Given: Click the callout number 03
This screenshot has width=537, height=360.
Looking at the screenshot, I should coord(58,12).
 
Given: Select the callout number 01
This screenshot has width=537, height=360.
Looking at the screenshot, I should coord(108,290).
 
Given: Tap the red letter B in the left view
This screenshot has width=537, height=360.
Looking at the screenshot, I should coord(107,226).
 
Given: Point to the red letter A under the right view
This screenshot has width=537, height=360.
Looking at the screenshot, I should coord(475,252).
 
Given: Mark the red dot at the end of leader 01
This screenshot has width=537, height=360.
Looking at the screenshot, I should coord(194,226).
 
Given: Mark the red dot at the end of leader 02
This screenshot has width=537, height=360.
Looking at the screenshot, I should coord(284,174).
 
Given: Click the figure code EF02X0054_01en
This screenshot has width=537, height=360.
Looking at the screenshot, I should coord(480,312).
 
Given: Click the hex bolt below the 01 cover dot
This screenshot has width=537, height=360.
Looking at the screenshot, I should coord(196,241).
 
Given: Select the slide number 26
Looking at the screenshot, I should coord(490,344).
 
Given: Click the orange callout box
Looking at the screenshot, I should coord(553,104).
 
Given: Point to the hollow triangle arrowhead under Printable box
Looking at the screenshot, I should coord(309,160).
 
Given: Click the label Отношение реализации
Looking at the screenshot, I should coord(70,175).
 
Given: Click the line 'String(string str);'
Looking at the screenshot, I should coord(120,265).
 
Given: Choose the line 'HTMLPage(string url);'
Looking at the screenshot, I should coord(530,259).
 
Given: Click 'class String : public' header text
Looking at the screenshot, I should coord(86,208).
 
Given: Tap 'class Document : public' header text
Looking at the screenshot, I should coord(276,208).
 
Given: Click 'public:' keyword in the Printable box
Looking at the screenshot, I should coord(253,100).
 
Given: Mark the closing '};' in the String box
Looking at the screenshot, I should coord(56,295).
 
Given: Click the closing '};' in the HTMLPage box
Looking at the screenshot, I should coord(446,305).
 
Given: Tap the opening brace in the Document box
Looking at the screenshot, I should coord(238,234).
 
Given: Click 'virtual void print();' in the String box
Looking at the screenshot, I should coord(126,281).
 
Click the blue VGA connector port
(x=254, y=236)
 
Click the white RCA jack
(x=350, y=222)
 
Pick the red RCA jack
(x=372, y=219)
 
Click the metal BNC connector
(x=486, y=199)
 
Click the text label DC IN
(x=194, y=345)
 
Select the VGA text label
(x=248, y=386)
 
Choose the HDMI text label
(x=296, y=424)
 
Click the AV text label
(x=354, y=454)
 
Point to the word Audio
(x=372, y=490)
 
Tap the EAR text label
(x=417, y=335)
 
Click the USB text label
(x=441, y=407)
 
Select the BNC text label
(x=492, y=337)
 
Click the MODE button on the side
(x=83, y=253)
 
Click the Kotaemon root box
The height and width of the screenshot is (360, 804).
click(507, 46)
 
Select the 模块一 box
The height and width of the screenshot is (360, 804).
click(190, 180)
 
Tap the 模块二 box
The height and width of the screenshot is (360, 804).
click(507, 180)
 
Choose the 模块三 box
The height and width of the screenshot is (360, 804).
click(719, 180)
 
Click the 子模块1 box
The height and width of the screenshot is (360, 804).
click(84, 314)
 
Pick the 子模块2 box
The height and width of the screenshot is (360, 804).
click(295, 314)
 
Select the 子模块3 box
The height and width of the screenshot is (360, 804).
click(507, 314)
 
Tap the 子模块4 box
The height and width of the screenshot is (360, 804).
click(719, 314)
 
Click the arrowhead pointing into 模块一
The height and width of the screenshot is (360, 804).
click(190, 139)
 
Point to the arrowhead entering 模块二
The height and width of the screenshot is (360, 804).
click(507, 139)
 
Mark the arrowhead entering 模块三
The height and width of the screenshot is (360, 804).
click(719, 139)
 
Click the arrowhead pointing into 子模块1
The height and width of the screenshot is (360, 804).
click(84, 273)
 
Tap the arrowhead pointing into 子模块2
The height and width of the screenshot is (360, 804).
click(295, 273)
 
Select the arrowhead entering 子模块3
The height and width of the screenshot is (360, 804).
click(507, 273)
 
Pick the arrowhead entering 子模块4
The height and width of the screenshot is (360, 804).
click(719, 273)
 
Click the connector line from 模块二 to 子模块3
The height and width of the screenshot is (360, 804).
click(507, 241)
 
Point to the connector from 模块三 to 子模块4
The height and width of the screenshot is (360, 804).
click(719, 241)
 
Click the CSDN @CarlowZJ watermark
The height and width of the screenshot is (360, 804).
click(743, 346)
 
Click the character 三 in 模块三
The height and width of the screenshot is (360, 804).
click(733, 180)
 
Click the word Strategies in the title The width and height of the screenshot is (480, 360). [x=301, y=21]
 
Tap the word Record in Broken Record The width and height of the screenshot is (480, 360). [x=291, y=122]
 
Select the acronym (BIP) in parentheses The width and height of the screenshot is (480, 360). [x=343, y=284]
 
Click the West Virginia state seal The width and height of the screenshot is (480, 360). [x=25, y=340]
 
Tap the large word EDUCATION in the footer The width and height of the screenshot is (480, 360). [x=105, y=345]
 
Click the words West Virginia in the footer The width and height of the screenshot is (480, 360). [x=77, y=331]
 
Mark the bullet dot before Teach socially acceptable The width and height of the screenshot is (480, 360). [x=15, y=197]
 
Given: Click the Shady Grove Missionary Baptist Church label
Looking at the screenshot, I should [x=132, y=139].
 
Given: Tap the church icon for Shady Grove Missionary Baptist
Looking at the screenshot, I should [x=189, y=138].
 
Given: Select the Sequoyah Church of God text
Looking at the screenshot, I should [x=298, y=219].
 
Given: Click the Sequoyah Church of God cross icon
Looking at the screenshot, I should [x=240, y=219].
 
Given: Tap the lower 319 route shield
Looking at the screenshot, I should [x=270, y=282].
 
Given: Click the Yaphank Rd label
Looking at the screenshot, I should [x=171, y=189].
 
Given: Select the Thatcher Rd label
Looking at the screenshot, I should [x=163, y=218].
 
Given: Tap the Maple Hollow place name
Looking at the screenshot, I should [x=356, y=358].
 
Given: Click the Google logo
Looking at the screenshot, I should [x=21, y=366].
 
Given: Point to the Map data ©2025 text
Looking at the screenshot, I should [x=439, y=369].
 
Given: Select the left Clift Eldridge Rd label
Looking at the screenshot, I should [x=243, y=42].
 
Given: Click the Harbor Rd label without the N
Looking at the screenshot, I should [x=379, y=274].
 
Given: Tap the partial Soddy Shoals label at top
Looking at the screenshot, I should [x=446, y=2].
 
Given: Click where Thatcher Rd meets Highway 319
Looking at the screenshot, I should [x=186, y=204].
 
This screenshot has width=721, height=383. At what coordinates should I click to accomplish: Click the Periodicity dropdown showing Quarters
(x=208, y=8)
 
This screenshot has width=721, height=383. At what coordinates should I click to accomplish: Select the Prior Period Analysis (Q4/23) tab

### THE PROBLEM
Gather every line of the records that contains the string "HTMLPage", with case counting, and copy each one.

### THE ANSWER
Given: Choose the line 'HTMLPage(string url);'
Given: Click the closing '};' in the HTMLPage box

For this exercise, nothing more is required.